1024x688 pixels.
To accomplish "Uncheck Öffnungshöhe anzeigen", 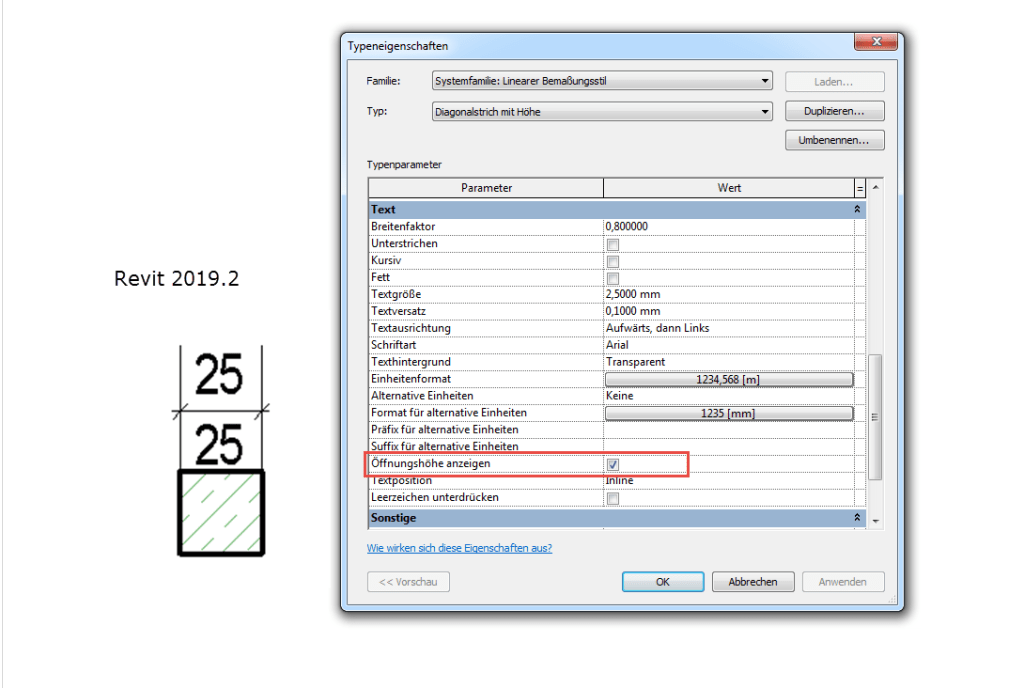I will click(x=613, y=464).
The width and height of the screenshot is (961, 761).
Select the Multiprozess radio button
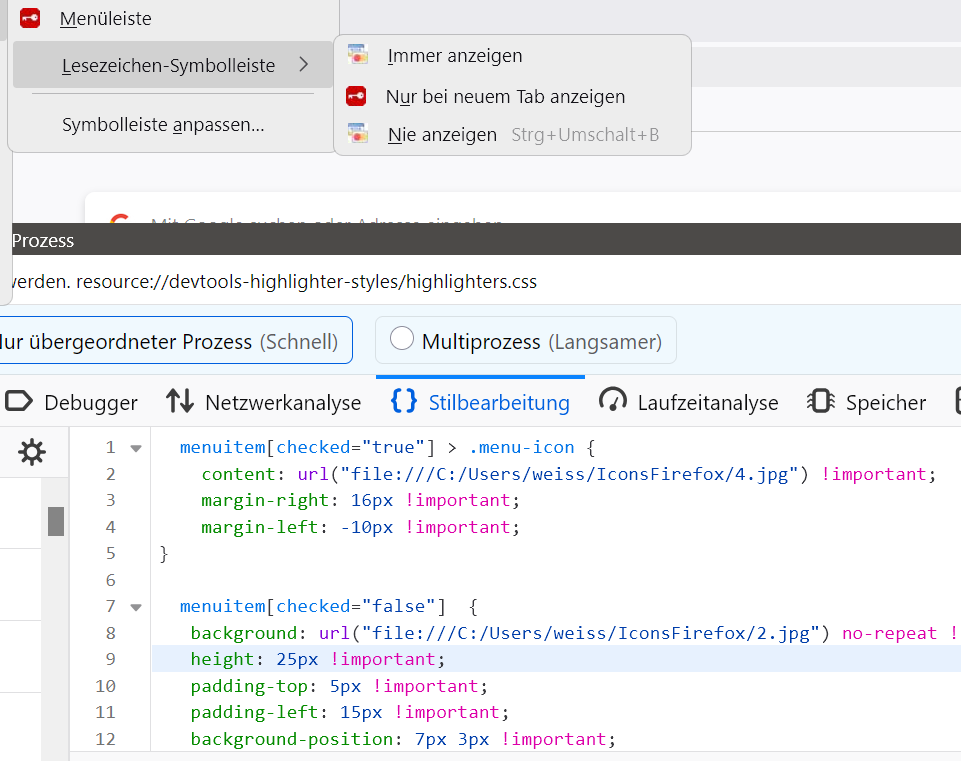point(402,340)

■ ■ ■ ■

Aim of the exercise:
In your reply, please print exactly the lines from the one with "The width and" through the final line of the listing above, both included, and no pictures.

Response below:
The width and height of the screenshot is (961, 761).
Select the Multiprozess radio button
point(402,340)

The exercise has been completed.